§ **What the task asks**
Restate the full set of records exactly, word for word.
(Given data)
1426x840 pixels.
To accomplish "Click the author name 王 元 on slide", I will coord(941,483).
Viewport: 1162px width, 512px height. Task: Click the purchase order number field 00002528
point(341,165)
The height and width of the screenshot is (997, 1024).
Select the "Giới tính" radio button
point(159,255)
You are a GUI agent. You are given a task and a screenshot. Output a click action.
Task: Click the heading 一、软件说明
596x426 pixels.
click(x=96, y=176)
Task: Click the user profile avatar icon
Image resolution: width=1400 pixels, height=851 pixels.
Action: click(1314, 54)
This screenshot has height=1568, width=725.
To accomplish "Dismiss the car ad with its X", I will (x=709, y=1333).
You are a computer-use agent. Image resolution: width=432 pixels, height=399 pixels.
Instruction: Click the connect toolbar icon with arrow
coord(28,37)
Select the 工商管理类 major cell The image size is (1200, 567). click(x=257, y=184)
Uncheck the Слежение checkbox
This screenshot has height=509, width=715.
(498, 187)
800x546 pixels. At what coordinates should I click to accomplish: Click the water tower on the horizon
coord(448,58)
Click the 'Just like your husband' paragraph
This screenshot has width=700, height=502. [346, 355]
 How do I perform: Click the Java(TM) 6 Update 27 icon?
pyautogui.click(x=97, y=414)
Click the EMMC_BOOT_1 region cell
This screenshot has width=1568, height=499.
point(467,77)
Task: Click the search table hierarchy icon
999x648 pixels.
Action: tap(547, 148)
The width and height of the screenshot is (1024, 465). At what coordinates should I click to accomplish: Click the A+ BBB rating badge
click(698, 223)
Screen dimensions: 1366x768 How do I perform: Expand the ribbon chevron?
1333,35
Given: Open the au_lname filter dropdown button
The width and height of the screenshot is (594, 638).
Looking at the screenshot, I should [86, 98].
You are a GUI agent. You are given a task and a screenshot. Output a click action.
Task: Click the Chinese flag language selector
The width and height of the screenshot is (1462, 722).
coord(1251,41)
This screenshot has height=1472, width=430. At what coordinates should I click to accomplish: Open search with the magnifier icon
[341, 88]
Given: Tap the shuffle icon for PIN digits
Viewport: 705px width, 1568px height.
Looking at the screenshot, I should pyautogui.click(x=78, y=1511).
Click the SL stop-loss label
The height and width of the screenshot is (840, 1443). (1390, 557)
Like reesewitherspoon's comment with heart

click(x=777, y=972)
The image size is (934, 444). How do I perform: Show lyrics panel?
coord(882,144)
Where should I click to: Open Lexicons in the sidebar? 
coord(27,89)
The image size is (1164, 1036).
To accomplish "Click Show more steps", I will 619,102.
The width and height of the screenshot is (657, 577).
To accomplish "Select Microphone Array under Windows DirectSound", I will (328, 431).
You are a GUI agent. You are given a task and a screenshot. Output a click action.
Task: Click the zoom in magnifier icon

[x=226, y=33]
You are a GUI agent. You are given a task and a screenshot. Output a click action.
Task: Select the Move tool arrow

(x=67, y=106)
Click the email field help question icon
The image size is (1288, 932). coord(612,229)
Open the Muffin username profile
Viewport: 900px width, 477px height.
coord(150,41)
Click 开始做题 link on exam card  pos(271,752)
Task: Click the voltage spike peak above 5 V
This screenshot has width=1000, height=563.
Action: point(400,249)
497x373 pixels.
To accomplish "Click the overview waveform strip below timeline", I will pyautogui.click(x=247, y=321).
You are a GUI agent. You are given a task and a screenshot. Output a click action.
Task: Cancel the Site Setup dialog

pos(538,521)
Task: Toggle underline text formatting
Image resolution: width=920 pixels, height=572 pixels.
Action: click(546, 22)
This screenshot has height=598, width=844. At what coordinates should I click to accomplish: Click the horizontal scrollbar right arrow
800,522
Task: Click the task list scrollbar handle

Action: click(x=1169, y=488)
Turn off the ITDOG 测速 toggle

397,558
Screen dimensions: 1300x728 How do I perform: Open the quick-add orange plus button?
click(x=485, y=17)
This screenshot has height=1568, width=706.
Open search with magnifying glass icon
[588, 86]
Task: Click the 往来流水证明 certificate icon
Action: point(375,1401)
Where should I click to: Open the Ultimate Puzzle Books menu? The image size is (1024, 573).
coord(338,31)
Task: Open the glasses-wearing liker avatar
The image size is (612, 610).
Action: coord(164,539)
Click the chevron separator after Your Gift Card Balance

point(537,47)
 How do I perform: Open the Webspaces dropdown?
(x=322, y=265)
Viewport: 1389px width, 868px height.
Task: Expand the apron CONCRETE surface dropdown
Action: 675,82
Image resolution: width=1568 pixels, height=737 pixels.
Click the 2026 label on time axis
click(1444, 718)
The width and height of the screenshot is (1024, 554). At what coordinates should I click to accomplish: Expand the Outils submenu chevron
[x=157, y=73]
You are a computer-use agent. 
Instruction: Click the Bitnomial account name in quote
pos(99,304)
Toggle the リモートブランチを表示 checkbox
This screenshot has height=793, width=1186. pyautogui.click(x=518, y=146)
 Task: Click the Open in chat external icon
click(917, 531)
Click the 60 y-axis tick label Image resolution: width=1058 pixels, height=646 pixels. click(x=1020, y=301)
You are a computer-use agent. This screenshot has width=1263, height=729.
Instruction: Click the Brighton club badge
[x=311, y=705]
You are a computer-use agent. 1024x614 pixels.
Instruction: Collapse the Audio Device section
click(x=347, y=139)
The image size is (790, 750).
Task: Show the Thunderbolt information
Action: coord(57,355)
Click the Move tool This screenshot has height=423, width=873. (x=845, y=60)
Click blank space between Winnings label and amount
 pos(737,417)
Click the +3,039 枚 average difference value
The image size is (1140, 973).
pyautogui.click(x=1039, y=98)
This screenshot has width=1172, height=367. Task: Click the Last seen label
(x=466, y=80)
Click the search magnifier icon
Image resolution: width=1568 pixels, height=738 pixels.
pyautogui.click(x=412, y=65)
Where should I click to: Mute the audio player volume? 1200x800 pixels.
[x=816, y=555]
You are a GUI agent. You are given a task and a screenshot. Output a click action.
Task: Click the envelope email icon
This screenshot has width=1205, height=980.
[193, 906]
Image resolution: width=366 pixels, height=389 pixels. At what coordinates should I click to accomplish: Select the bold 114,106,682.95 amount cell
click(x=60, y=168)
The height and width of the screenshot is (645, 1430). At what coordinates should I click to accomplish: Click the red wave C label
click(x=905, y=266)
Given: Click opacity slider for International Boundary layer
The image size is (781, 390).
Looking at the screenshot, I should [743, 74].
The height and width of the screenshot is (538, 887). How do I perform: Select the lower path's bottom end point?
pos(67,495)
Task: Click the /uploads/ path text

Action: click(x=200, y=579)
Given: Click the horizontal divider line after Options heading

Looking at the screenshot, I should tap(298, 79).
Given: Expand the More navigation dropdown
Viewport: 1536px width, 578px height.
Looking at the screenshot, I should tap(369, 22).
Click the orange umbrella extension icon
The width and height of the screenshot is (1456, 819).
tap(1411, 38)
(End Given data)
§ **Answer section**
1426x840 pixels.
To accomplish "Click the author name 王 元 on slide", I will coord(941,483).
Viewport: 1162px width, 512px height. Task: Click the purchase order number field 00002528
point(341,165)
The height and width of the screenshot is (997, 1024).
Select the "Giới tính" radio button
point(159,255)
You are a GUI agent. You are given a task and a screenshot. Output a click action.
Task: Click the heading 一、软件说明
596x426 pixels.
click(x=96, y=176)
Task: Click the user profile avatar icon
Image resolution: width=1400 pixels, height=851 pixels.
Action: click(1314, 54)
This screenshot has height=1568, width=725.
To accomplish "Dismiss the car ad with its X", I will (x=709, y=1333).
You are a computer-use agent. Image resolution: width=432 pixels, height=399 pixels.
Instruction: Click the connect toolbar icon with arrow
coord(28,37)
Select the 工商管理类 major cell The image size is (1200, 567). click(x=257, y=184)
Uncheck the Слежение checkbox
This screenshot has height=509, width=715.
(498, 187)
800x546 pixels. At what coordinates should I click to accomplish: Click the water tower on the horizon
coord(448,58)
Click the 'Just like your husband' paragraph
This screenshot has width=700, height=502. [346, 355]
 How do I perform: Click the Java(TM) 6 Update 27 icon?
pyautogui.click(x=97, y=414)
Click the EMMC_BOOT_1 region cell
This screenshot has width=1568, height=499.
point(467,77)
Task: Click the search table hierarchy icon
999x648 pixels.
Action: tap(547, 148)
The width and height of the screenshot is (1024, 465). At what coordinates should I click to accomplish: Click the A+ BBB rating badge
click(698, 223)
Screen dimensions: 1366x768 How do I perform: Expand the ribbon chevron?
1333,35
Given: Open the au_lname filter dropdown button
The width and height of the screenshot is (594, 638).
Looking at the screenshot, I should [86, 98].
You are a GUI agent. You are given a task and a screenshot. Output a click action.
Task: Click the Chinese flag language selector
The width and height of the screenshot is (1462, 722).
coord(1251,41)
This screenshot has height=1472, width=430. At what coordinates should I click to accomplish: Open search with the magnifier icon
[341, 88]
Given: Tap the shuffle icon for PIN digits
Viewport: 705px width, 1568px height.
Looking at the screenshot, I should pyautogui.click(x=78, y=1511).
Click the SL stop-loss label
The height and width of the screenshot is (840, 1443). (1390, 557)
Like reesewitherspoon's comment with heart

click(x=777, y=972)
The image size is (934, 444). How do I perform: Show lyrics panel?
coord(882,144)
Where should I click to: Open Lexicons in the sidebar? 
coord(27,89)
The image size is (1164, 1036).
To accomplish "Click Show more steps", I will 619,102.
The width and height of the screenshot is (657, 577).
To accomplish "Select Microphone Array under Windows DirectSound", I will (328, 431).
You are a GUI agent. You are given a task and a screenshot. Output a click action.
Task: Click the zoom in magnifier icon

[x=226, y=33]
You are a GUI agent. You are given a task and a screenshot. Output a click action.
Task: Select the Move tool arrow

(x=67, y=106)
Click the email field help question icon
The image size is (1288, 932). coord(612,229)
Open the Muffin username profile
Viewport: 900px width, 477px height.
coord(150,41)
Click 开始做题 link on exam card  pos(271,752)
Task: Click the voltage spike peak above 5 V
This screenshot has width=1000, height=563.
Action: point(400,249)
497x373 pixels.
To accomplish "Click the overview waveform strip below timeline", I will pyautogui.click(x=247, y=321).
You are a GUI agent. You are given a task and a screenshot. Output a click action.
Task: Cancel the Site Setup dialog

pos(538,521)
Task: Toggle underline text formatting
Image resolution: width=920 pixels, height=572 pixels.
Action: click(546, 22)
This screenshot has height=598, width=844. At what coordinates should I click to accomplish: Click the horizontal scrollbar right arrow
800,522
Task: Click the task list scrollbar handle

Action: click(x=1169, y=488)
Turn off the ITDOG 测速 toggle

397,558
Screen dimensions: 1300x728 How do I perform: Open the quick-add orange plus button?
click(x=485, y=17)
This screenshot has height=1568, width=706.
Open search with magnifying glass icon
[588, 86]
Task: Click the 往来流水证明 certificate icon
Action: point(375,1401)
Where should I click to: Open the Ultimate Puzzle Books menu? The image size is (1024, 573).
coord(338,31)
Task: Open the glasses-wearing liker avatar
The image size is (612, 610).
Action: coord(164,539)
Click the chevron separator after Your Gift Card Balance

point(537,47)
 How do I perform: Open the Webspaces dropdown?
(x=322, y=265)
Viewport: 1389px width, 868px height.
Task: Expand the apron CONCRETE surface dropdown
Action: 675,82
Image resolution: width=1568 pixels, height=737 pixels.
Click the 2026 label on time axis
click(1444, 718)
The width and height of the screenshot is (1024, 554). At what coordinates should I click to accomplish: Expand the Outils submenu chevron
[x=157, y=73]
You are a computer-use agent. 
Instruction: Click the Bitnomial account name in quote
pos(99,304)
Toggle the リモートブランチを表示 checkbox
This screenshot has height=793, width=1186. pyautogui.click(x=518, y=146)
 Task: Click the Open in chat external icon
click(917, 531)
Click the 60 y-axis tick label Image resolution: width=1058 pixels, height=646 pixels. click(x=1020, y=301)
You are a computer-use agent. This screenshot has width=1263, height=729.
Instruction: Click the Brighton club badge
[x=311, y=705]
You are a computer-use agent. 1024x614 pixels.
Instruction: Collapse the Audio Device section
click(x=347, y=139)
The image size is (790, 750).
Task: Show the Thunderbolt information
Action: coord(57,355)
Click the Move tool This screenshot has height=423, width=873. (x=845, y=60)
Click blank space between Winnings label and amount
 pos(737,417)
Click the +3,039 枚 average difference value
The image size is (1140, 973).
pyautogui.click(x=1039, y=98)
This screenshot has width=1172, height=367. Task: Click the Last seen label
(x=466, y=80)
Click the search magnifier icon
Image resolution: width=1568 pixels, height=738 pixels.
pyautogui.click(x=412, y=65)
Where should I click to: Mute the audio player volume? 1200x800 pixels.
[x=816, y=555]
You are a GUI agent. You are given a task and a screenshot. Output a click action.
Task: Click the envelope email icon
This screenshot has width=1205, height=980.
[193, 906]
Image resolution: width=366 pixels, height=389 pixels. At what coordinates should I click to accomplish: Select the bold 114,106,682.95 amount cell
click(x=60, y=168)
The height and width of the screenshot is (645, 1430). At what coordinates should I click to accomplish: Click the red wave C label
click(x=905, y=266)
Given: Click opacity slider for International Boundary layer
The image size is (781, 390).
Looking at the screenshot, I should [743, 74].
The height and width of the screenshot is (538, 887). How do I perform: Select the lower path's bottom end point?
pos(67,495)
Task: Click the /uploads/ path text

Action: click(x=200, y=579)
Given: Click the horizontal divider line after Options heading

Looking at the screenshot, I should tap(298, 79).
Given: Expand the More navigation dropdown
Viewport: 1536px width, 578px height.
Looking at the screenshot, I should tap(369, 22).
Click the orange umbrella extension icon
The width and height of the screenshot is (1456, 819).
tap(1411, 38)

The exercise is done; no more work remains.